> _Aim of the task_
Please reproduce the following records exactly, with nothing omitted.

> _Exercise data_
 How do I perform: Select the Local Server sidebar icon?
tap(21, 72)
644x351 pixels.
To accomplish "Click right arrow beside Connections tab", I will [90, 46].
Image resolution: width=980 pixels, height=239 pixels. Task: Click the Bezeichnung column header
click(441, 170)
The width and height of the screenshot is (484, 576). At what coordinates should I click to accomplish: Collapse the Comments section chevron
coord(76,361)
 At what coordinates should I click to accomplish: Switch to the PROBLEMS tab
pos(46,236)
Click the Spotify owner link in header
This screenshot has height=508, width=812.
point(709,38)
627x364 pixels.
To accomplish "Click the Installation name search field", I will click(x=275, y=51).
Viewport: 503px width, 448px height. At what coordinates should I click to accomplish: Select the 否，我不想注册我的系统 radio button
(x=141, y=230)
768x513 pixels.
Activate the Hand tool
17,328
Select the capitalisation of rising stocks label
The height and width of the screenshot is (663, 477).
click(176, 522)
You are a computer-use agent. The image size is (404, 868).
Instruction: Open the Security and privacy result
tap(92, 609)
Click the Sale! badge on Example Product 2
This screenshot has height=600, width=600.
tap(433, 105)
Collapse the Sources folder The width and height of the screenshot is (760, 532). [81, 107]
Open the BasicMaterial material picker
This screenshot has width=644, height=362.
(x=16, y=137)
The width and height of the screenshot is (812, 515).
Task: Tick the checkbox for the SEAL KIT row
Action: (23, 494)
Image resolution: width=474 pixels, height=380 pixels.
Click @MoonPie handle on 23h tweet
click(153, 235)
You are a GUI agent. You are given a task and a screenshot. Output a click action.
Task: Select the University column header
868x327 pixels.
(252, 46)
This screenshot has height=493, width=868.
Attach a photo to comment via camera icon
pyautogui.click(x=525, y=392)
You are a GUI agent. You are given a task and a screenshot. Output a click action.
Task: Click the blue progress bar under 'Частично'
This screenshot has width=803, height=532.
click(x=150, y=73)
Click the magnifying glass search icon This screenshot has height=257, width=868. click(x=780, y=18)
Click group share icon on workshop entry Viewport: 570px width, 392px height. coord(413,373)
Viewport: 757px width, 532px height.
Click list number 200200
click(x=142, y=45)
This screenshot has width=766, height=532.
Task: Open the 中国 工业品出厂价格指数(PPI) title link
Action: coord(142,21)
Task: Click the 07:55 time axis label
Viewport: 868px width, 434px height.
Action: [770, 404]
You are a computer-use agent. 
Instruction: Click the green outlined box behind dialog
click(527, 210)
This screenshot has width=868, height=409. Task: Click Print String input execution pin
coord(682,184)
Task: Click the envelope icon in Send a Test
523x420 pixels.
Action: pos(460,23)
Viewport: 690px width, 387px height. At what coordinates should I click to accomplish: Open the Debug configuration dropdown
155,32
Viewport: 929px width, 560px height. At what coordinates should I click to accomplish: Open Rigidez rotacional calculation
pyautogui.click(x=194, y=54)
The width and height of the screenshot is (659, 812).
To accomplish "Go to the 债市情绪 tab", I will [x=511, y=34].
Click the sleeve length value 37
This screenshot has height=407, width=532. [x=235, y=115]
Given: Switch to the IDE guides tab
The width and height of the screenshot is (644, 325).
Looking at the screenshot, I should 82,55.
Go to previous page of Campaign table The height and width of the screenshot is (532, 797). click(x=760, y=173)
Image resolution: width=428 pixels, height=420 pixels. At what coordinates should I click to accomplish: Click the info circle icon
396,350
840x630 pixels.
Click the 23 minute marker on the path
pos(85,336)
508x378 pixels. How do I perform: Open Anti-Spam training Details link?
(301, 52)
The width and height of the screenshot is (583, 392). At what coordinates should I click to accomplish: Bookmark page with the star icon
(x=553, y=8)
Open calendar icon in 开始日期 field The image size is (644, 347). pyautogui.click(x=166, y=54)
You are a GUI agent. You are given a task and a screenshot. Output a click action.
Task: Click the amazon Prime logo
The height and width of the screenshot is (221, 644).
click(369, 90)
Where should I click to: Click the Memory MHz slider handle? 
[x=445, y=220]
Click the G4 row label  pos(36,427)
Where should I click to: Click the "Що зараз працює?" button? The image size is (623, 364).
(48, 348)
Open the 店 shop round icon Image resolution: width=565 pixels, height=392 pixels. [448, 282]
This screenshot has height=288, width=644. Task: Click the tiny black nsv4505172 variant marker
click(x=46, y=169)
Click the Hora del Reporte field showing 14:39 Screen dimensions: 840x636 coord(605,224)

> _Final answer_
 How do I perform: Select the Local Server sidebar icon?
tap(21, 72)
644x351 pixels.
To accomplish "Click right arrow beside Connections tab", I will [90, 46].
Image resolution: width=980 pixels, height=239 pixels. Task: Click the Bezeichnung column header
click(441, 170)
The width and height of the screenshot is (484, 576). At what coordinates should I click to accomplish: Collapse the Comments section chevron
coord(76,361)
 At what coordinates should I click to accomplish: Switch to the PROBLEMS tab
pos(46,236)
Click the Spotify owner link in header
This screenshot has height=508, width=812.
point(709,38)
627x364 pixels.
To accomplish "Click the Installation name search field", I will click(x=275, y=51).
Viewport: 503px width, 448px height. At what coordinates should I click to accomplish: Select the 否，我不想注册我的系统 radio button
(x=141, y=230)
768x513 pixels.
Activate the Hand tool
17,328
Select the capitalisation of rising stocks label
The height and width of the screenshot is (663, 477).
click(176, 522)
You are a computer-use agent. The image size is (404, 868).
Instruction: Open the Security and privacy result
tap(92, 609)
Click the Sale! badge on Example Product 2
This screenshot has height=600, width=600.
tap(433, 105)
Collapse the Sources folder The width and height of the screenshot is (760, 532). [81, 107]
Open the BasicMaterial material picker
This screenshot has width=644, height=362.
(x=16, y=137)
The width and height of the screenshot is (812, 515).
Task: Tick the checkbox for the SEAL KIT row
Action: (23, 494)
Image resolution: width=474 pixels, height=380 pixels.
Click @MoonPie handle on 23h tweet
click(153, 235)
You are a GUI agent. You are given a task and a screenshot. Output a click action.
Task: Select the University column header
868x327 pixels.
(252, 46)
This screenshot has height=493, width=868.
Attach a photo to comment via camera icon
pyautogui.click(x=525, y=392)
You are a GUI agent. You are given a task and a screenshot. Output a click action.
Task: Click the blue progress bar under 'Частично'
This screenshot has width=803, height=532.
click(x=150, y=73)
Click the magnifying glass search icon This screenshot has height=257, width=868. click(x=780, y=18)
Click group share icon on workshop entry Viewport: 570px width, 392px height. coord(413,373)
Viewport: 757px width, 532px height.
Click list number 200200
click(x=142, y=45)
This screenshot has width=766, height=532.
Task: Open the 中国 工业品出厂价格指数(PPI) title link
Action: coord(142,21)
Task: Click the 07:55 time axis label
Viewport: 868px width, 434px height.
Action: [770, 404]
You are a computer-use agent. 
Instruction: Click the green outlined box behind dialog
click(527, 210)
This screenshot has width=868, height=409. Task: Click Print String input execution pin
coord(682,184)
Task: Click the envelope icon in Send a Test
523x420 pixels.
Action: pos(460,23)
Viewport: 690px width, 387px height. At what coordinates should I click to accomplish: Open the Debug configuration dropdown
155,32
Viewport: 929px width, 560px height. At what coordinates should I click to accomplish: Open Rigidez rotacional calculation
pyautogui.click(x=194, y=54)
The width and height of the screenshot is (659, 812).
To accomplish "Go to the 债市情绪 tab", I will [x=511, y=34].
Click the sleeve length value 37
This screenshot has height=407, width=532. [x=235, y=115]
Given: Switch to the IDE guides tab
The width and height of the screenshot is (644, 325).
Looking at the screenshot, I should 82,55.
Go to previous page of Campaign table The height and width of the screenshot is (532, 797). click(x=760, y=173)
Image resolution: width=428 pixels, height=420 pixels. At what coordinates should I click to accomplish: Click the info circle icon
396,350
840x630 pixels.
Click the 23 minute marker on the path
pos(85,336)
508x378 pixels. How do I perform: Open Anti-Spam training Details link?
(301, 52)
The width and height of the screenshot is (583, 392). At what coordinates should I click to accomplish: Bookmark page with the star icon
(x=553, y=8)
Open calendar icon in 开始日期 field The image size is (644, 347). pyautogui.click(x=166, y=54)
You are a GUI agent. You are given a task and a screenshot. Output a click action.
Task: Click the amazon Prime logo
The height and width of the screenshot is (221, 644).
click(369, 90)
Where should I click to: Click the Memory MHz slider handle? 
[x=445, y=220]
Click the G4 row label  pos(36,427)
Where should I click to: Click the "Що зараз працює?" button? The image size is (623, 364).
(48, 348)
Open the 店 shop round icon Image resolution: width=565 pixels, height=392 pixels. [448, 282]
This screenshot has height=288, width=644. Task: Click the tiny black nsv4505172 variant marker
click(x=46, y=169)
Click the Hora del Reporte field showing 14:39 Screen dimensions: 840x636 coord(605,224)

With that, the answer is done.